I
must see
this movie. It's sounds like a laugh riot!
The best way I can describe his narrative technique is to explain the
movie's most hilarious scene. It's early on, and D'Souza is recounting,
via voiceover, a debate he once had on Stanford's campus with Jesse
Jackson. (D'Souza has a thing with Jesse Jackson; he shows up, like,
seven times in the movie. Is it still 1988?) He talks about how Jackson
claimed, in their debate, that racism was less overt than it used to be
but still existed, bubbling under the surface.
While D'Souza's telling this story, the movie shows us a black guy
walking into a bar full of white people. He sits down at the bar between
two white guys and, just as D'Souza's relaying Jackson's message that
race is a larger part of society than we want to admit, the two white
guys flat get up and walk away from him, right out of the room.
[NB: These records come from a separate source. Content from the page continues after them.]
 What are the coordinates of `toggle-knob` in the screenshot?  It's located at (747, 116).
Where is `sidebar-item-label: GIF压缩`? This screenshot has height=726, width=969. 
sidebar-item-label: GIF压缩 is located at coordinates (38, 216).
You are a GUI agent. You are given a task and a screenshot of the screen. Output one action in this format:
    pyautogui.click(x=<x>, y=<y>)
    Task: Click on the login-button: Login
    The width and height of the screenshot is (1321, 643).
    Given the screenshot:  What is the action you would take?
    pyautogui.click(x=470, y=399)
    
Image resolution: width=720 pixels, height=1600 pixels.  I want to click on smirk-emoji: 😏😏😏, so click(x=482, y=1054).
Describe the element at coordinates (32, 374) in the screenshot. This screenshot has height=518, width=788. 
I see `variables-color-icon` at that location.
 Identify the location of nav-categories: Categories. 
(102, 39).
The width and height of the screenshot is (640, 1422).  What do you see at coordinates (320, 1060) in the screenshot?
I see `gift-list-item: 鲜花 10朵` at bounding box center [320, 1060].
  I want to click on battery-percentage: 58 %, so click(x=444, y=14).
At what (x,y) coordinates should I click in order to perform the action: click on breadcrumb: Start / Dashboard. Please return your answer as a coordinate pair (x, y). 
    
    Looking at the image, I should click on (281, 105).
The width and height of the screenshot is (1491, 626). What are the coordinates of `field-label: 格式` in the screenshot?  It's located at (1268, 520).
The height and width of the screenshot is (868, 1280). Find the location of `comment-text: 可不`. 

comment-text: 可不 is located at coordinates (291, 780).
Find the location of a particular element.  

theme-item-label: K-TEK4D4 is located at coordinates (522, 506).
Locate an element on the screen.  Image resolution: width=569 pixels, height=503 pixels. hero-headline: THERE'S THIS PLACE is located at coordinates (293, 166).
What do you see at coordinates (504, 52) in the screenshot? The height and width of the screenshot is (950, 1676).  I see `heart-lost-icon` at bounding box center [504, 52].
Everyone
in the bar then looks at the black guy, accusingly, menacingly.
Oh shit, right? But then D'Souza hits the moral of the story. He
tells us, still via voiceover, that what he told Jackson back then was
that in his experience, racism had been mostly eradicated.
While he's saying this, while the words are coming out of his mouth, the
two white guys come back to the bar and ... give the black guy a birthday cake.
It was his birthday all along! Everyone in the bar then gives him a
standing ovation. It turns out this bar wasn't full of crackers who
instantly sprint out of the room when you sit down, black guy. It was
just your birthday! Surprise! White people love you!